Riding the bouncing Apple

(Note, this article was originally written with Apple at $95. Within 24 hours it had dropped 5%)

After my cautions last week on Apple stock having a high price I sold some covered calls on my position. That caution seems well placed today. The company reported a blowout quarter but tempered expectations for the future and the stock fell.

During the final three months of 2006, Apple said it earned $1 billion, or $1.14 per share, compared to $565 million, or 65 cents a share, in the year-ago period.

Revenue for the quarter hit a record, reaching $7.1 billion, up 24 percent from $5.7 billion the previous year.

Analysts, on average, were expecting earnings of 78 cents per share on sales of $6.42 billion, according to a Thomson Financial survey. That means Apple beat earnings targets by 46%. Much more importantly they reported profit margins of 14% versus 10.6% predicted (why, oh why doesn’t the financial press report these numbers).

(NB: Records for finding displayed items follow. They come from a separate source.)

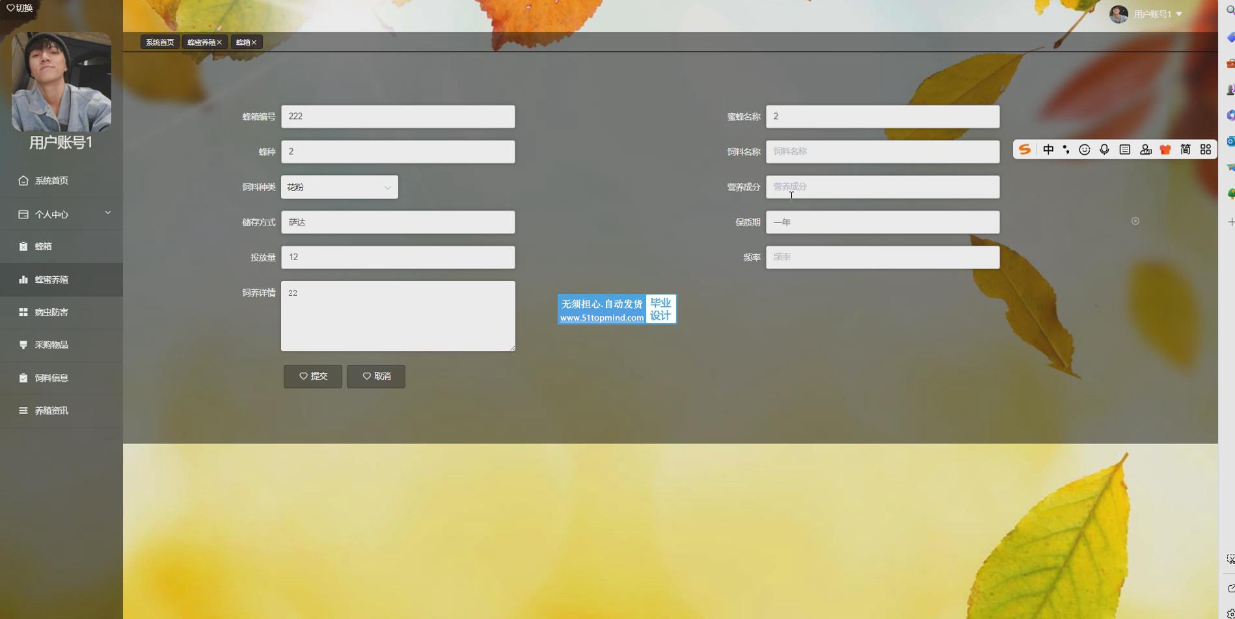Click the 饲料名称 input field
The height and width of the screenshot is (619, 1235).
(x=882, y=152)
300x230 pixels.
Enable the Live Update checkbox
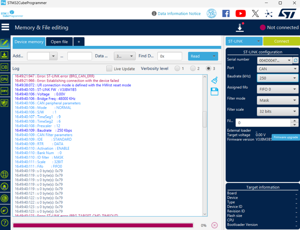[x=109, y=69]
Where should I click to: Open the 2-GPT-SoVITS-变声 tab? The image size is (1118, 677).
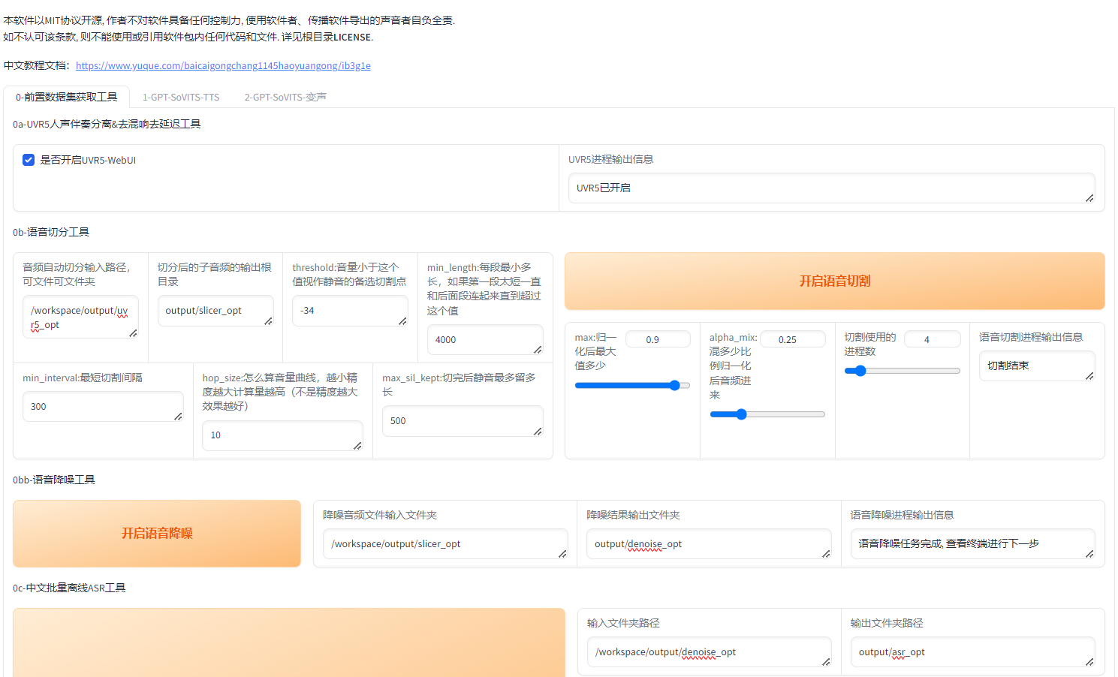pyautogui.click(x=285, y=97)
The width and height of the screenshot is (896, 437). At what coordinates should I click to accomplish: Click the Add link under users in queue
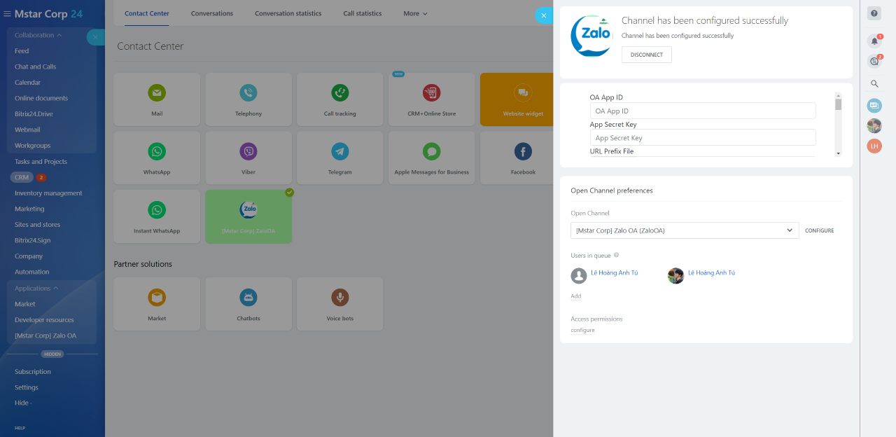575,296
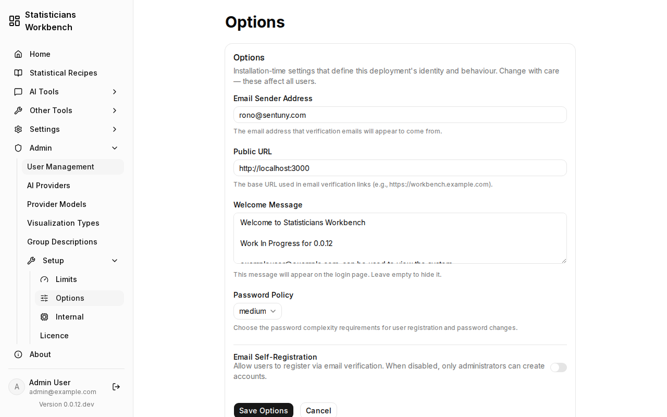Expand the Settings menu chevron

(x=115, y=129)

The reasons for all those earnings were roughly in line with what was predicted here during initial stock coverage. In particular this was part of the original analysis: “Because Macs are still only 3% of the computer market, so if they grow to just 4% of the market it means growing 45% of Apple’s sales by 30% -- or an overall 13.5% sales growth right there.” Guess what? The IDC market research firm reported Wednesday that Apple's share of the PC market in the U.S. had grown to 4.7 percent in the quarter, up from 3.6 percent a year ago.

Despite all this I am calling the next six months for apple as “choppy and bouncy.”

Why? Well, for starters Apple forecast fiscal second-quarter revenue of $4.8 billion to $4.9 billion and earnings per share of 54 cents to 56 cents. Analysts had projected revenues of $5.22 billion and earnings per share of 60 cents, according to Thomson Financial. Lowered earnings will damp the stock upside in the immediate future.

In the intermediate term I think Apple TV has great promise and the iPhone could be the next iPod, but both are farther from profits than the market is pricing in right now (see here for a primer on net present value). The iPhone won’t even launch for 6 months and there are a number of issues that may prompt many people to wait until the second version comes out (example: many road warriors want a cell phone that accepts a spare battery).

All the good news is priced in. Potential bad news could come from the iPhone rollout (delays?) or the SEC investigation into Steve Jobs’ role in stock backdating, for example. Apple is one of the most volatile stocks around, so expect an appropriate ride.

That’s why I think Apple stock will be a rollercoaster for a while. If you bought when I called it near $50 you can sell and watch or ride the coaster, or try to make some money selling covered calls like I am. I’m not too worried about having the stock called away because I believe there will be buying opportunities as we move forward.